WHAT THE TASK REQUIRES | Output all records below verbatim.

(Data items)
[Start of Attachment]

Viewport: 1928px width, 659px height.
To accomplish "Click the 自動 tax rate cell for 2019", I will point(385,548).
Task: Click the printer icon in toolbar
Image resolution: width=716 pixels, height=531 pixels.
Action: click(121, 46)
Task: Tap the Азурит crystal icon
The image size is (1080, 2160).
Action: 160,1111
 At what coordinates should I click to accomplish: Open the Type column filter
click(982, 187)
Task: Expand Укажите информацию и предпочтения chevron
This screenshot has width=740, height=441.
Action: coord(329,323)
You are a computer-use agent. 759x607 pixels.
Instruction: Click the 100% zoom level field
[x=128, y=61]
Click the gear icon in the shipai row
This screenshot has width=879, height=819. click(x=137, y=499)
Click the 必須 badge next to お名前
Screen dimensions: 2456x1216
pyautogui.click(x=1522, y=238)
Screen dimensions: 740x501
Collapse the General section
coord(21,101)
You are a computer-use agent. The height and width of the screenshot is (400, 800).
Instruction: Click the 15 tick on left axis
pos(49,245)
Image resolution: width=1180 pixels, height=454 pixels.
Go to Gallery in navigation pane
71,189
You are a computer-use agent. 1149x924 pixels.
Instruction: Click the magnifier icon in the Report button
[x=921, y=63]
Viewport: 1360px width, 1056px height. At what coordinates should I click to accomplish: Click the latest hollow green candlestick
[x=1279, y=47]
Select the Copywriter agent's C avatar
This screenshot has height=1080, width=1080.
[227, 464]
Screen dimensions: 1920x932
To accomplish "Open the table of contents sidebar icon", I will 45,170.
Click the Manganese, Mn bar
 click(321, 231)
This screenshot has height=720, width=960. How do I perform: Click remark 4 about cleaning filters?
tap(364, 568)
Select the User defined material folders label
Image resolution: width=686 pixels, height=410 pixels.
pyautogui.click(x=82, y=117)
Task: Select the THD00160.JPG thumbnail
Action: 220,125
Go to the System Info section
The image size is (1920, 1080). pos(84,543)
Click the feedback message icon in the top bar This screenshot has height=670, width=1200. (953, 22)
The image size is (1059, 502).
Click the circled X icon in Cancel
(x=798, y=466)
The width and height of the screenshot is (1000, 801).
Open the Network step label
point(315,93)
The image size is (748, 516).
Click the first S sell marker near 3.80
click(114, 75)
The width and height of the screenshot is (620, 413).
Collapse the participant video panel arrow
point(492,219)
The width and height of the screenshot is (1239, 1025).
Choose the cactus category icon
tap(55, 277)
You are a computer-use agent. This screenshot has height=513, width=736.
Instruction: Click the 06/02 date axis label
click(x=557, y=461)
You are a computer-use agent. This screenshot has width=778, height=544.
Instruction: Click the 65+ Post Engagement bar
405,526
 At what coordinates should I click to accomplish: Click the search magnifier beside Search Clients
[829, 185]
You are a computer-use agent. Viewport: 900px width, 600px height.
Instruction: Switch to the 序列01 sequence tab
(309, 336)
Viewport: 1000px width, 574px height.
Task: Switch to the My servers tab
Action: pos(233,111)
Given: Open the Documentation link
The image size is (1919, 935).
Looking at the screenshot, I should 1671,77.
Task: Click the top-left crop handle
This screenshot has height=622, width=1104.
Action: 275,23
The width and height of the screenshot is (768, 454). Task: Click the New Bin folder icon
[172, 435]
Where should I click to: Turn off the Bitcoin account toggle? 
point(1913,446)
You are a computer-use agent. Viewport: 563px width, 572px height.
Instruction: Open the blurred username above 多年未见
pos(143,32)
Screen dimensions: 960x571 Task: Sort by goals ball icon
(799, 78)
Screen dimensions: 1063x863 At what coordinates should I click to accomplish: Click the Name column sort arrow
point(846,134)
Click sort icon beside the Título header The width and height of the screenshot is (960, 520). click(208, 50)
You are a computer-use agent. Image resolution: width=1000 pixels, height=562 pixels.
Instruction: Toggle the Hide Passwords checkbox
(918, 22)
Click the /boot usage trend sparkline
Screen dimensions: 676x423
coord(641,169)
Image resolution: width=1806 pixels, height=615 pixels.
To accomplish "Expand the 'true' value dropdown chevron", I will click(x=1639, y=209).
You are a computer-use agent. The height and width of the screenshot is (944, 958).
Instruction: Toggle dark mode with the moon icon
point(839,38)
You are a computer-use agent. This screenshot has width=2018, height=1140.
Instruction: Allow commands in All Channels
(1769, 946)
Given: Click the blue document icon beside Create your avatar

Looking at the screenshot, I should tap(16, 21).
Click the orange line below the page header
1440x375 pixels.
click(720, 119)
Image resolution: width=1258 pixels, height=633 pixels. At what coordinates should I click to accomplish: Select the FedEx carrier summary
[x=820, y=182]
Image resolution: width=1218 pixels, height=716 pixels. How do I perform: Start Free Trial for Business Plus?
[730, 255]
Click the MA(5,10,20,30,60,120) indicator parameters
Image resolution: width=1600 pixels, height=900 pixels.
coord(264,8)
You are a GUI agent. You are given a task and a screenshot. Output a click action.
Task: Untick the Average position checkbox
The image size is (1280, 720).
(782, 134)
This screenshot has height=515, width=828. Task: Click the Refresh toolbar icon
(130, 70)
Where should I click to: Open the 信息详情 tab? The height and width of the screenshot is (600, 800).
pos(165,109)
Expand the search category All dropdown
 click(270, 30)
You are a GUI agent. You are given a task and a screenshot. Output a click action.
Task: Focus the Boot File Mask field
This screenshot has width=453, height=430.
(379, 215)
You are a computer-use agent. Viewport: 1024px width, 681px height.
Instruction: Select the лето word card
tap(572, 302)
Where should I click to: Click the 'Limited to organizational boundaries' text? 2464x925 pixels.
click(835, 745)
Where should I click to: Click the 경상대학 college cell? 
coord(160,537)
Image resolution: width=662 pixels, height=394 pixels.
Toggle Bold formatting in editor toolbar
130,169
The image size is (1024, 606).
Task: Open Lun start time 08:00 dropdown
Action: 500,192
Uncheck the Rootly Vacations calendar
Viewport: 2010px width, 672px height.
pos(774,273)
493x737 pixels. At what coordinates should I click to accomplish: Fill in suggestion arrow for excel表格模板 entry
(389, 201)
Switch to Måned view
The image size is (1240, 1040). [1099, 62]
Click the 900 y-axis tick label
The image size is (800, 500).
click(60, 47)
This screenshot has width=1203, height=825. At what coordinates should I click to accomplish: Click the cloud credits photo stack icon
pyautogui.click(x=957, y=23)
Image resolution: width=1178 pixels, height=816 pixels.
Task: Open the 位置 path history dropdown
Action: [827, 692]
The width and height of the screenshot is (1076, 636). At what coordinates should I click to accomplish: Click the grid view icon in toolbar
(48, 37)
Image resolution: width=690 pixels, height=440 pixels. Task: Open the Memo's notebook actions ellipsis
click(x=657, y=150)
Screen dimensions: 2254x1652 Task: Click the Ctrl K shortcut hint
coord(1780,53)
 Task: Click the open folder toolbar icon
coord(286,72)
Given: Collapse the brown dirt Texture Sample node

[End of Attachment]

RESPONSE TO THE EXERCISE |
Viewport: 1928px width, 659px height.
To accomplish "Click the 自動 tax rate cell for 2019", I will point(385,548).
Task: Click the printer icon in toolbar
Image resolution: width=716 pixels, height=531 pixels.
Action: click(121, 46)
Task: Tap the Азурит crystal icon
The image size is (1080, 2160).
Action: 160,1111
 At what coordinates should I click to accomplish: Open the Type column filter
click(982, 187)
Task: Expand Укажите информацию и предпочтения chevron
This screenshot has width=740, height=441.
Action: coord(329,323)
You are a computer-use agent. 759x607 pixels.
Instruction: Click the 100% zoom level field
[x=128, y=61]
Click the gear icon in the shipai row
This screenshot has width=879, height=819. click(x=137, y=499)
Click the 必須 badge next to お名前
Screen dimensions: 2456x1216
pyautogui.click(x=1522, y=238)
Screen dimensions: 740x501
Collapse the General section
coord(21,101)
You are a computer-use agent. The height and width of the screenshot is (400, 800).
Instruction: Click the 15 tick on left axis
pos(49,245)
Image resolution: width=1180 pixels, height=454 pixels.
Go to Gallery in navigation pane
71,189
You are a computer-use agent. 1149x924 pixels.
Instruction: Click the magnifier icon in the Report button
[x=921, y=63]
Viewport: 1360px width, 1056px height. At what coordinates should I click to accomplish: Click the latest hollow green candlestick
[x=1279, y=47]
Select the Copywriter agent's C avatar
This screenshot has height=1080, width=1080.
[227, 464]
Screen dimensions: 1920x932
To accomplish "Open the table of contents sidebar icon", I will 45,170.
Click the Manganese, Mn bar
 click(321, 231)
This screenshot has height=720, width=960. How do I perform: Click remark 4 about cleaning filters?
tap(364, 568)
Select the User defined material folders label
Image resolution: width=686 pixels, height=410 pixels.
pyautogui.click(x=82, y=117)
Task: Select the THD00160.JPG thumbnail
Action: 220,125
Go to the System Info section
The image size is (1920, 1080). pos(84,543)
Click the feedback message icon in the top bar This screenshot has height=670, width=1200. (953, 22)
The image size is (1059, 502).
Click the circled X icon in Cancel
(x=798, y=466)
The width and height of the screenshot is (1000, 801).
Open the Network step label
point(315,93)
The image size is (748, 516).
Click the first S sell marker near 3.80
click(114, 75)
The width and height of the screenshot is (620, 413).
Collapse the participant video panel arrow
point(492,219)
The width and height of the screenshot is (1239, 1025).
Choose the cactus category icon
tap(55, 277)
You are a computer-use agent. This screenshot has height=513, width=736.
Instruction: Click the 06/02 date axis label
click(x=557, y=461)
You are a computer-use agent. This screenshot has width=778, height=544.
Instruction: Click the 65+ Post Engagement bar
405,526
 At what coordinates should I click to accomplish: Click the search magnifier beside Search Clients
[829, 185]
You are a computer-use agent. Viewport: 900px width, 600px height.
Instruction: Switch to the 序列01 sequence tab
(309, 336)
Viewport: 1000px width, 574px height.
Task: Switch to the My servers tab
Action: pos(233,111)
Given: Open the Documentation link
The image size is (1919, 935).
Looking at the screenshot, I should 1671,77.
Task: Click the top-left crop handle
This screenshot has height=622, width=1104.
Action: 275,23
The width and height of the screenshot is (768, 454). Task: Click the New Bin folder icon
[172, 435]
Where should I click to: Turn off the Bitcoin account toggle? 
point(1913,446)
You are a computer-use agent. Viewport: 563px width, 572px height.
Instruction: Open the blurred username above 多年未见
pos(143,32)
Screen dimensions: 960x571 Task: Sort by goals ball icon
(799, 78)
Screen dimensions: 1063x863 At what coordinates should I click to accomplish: Click the Name column sort arrow
point(846,134)
Click sort icon beside the Título header The width and height of the screenshot is (960, 520). click(208, 50)
You are a computer-use agent. Image resolution: width=1000 pixels, height=562 pixels.
Instruction: Toggle the Hide Passwords checkbox
(918, 22)
Click the /boot usage trend sparkline
Screen dimensions: 676x423
coord(641,169)
Image resolution: width=1806 pixels, height=615 pixels.
To accomplish "Expand the 'true' value dropdown chevron", I will click(x=1639, y=209).
You are a computer-use agent. The height and width of the screenshot is (944, 958).
Instruction: Toggle dark mode with the moon icon
point(839,38)
You are a computer-use agent. This screenshot has width=2018, height=1140.
Instruction: Allow commands in All Channels
(1769, 946)
Given: Click the blue document icon beside Create your avatar

Looking at the screenshot, I should tap(16, 21).
Click the orange line below the page header
1440x375 pixels.
click(720, 119)
Image resolution: width=1258 pixels, height=633 pixels. At what coordinates should I click to accomplish: Select the FedEx carrier summary
[x=820, y=182]
Image resolution: width=1218 pixels, height=716 pixels. How do I perform: Start Free Trial for Business Plus?
[730, 255]
Click the MA(5,10,20,30,60,120) indicator parameters
Image resolution: width=1600 pixels, height=900 pixels.
coord(264,8)
You are a GUI agent. You are given a task and a screenshot. Output a click action.
Task: Untick the Average position checkbox
The image size is (1280, 720).
(782, 134)
This screenshot has height=515, width=828. Task: Click the Refresh toolbar icon
(130, 70)
Where should I click to: Open the 信息详情 tab? The height and width of the screenshot is (600, 800).
pos(165,109)
Expand the search category All dropdown
 click(270, 30)
You are a GUI agent. You are given a task and a screenshot. Output a click action.
Task: Focus the Boot File Mask field
This screenshot has width=453, height=430.
(379, 215)
You are a computer-use agent. Viewport: 1024px width, 681px height.
Instruction: Select the лето word card
tap(572, 302)
Where should I click to: Click the 'Limited to organizational boundaries' text? 2464x925 pixels.
click(835, 745)
Where should I click to: Click the 경상대학 college cell? 
coord(160,537)
Image resolution: width=662 pixels, height=394 pixels.
Toggle Bold formatting in editor toolbar
130,169
The image size is (1024, 606).
Task: Open Lun start time 08:00 dropdown
Action: 500,192
Uncheck the Rootly Vacations calendar
Viewport: 2010px width, 672px height.
pos(774,273)
493x737 pixels. At what coordinates should I click to accomplish: Fill in suggestion arrow for excel表格模板 entry
(389, 201)
Switch to Måned view
The image size is (1240, 1040). [1099, 62]
Click the 900 y-axis tick label
The image size is (800, 500).
click(60, 47)
This screenshot has width=1203, height=825. At what coordinates should I click to accomplish: Click the cloud credits photo stack icon
pyautogui.click(x=957, y=23)
Image resolution: width=1178 pixels, height=816 pixels.
Task: Open the 位置 path history dropdown
Action: [827, 692]
The width and height of the screenshot is (1076, 636). At what coordinates should I click to accomplish: Click the grid view icon in toolbar
(48, 37)
Image resolution: width=690 pixels, height=440 pixels. Task: Open the Memo's notebook actions ellipsis
click(x=657, y=150)
Screen dimensions: 2254x1652 Task: Click the Ctrl K shortcut hint
coord(1780,53)
 Task: Click the open folder toolbar icon
coord(286,72)
Given: Collapse the brown dirt Texture Sample node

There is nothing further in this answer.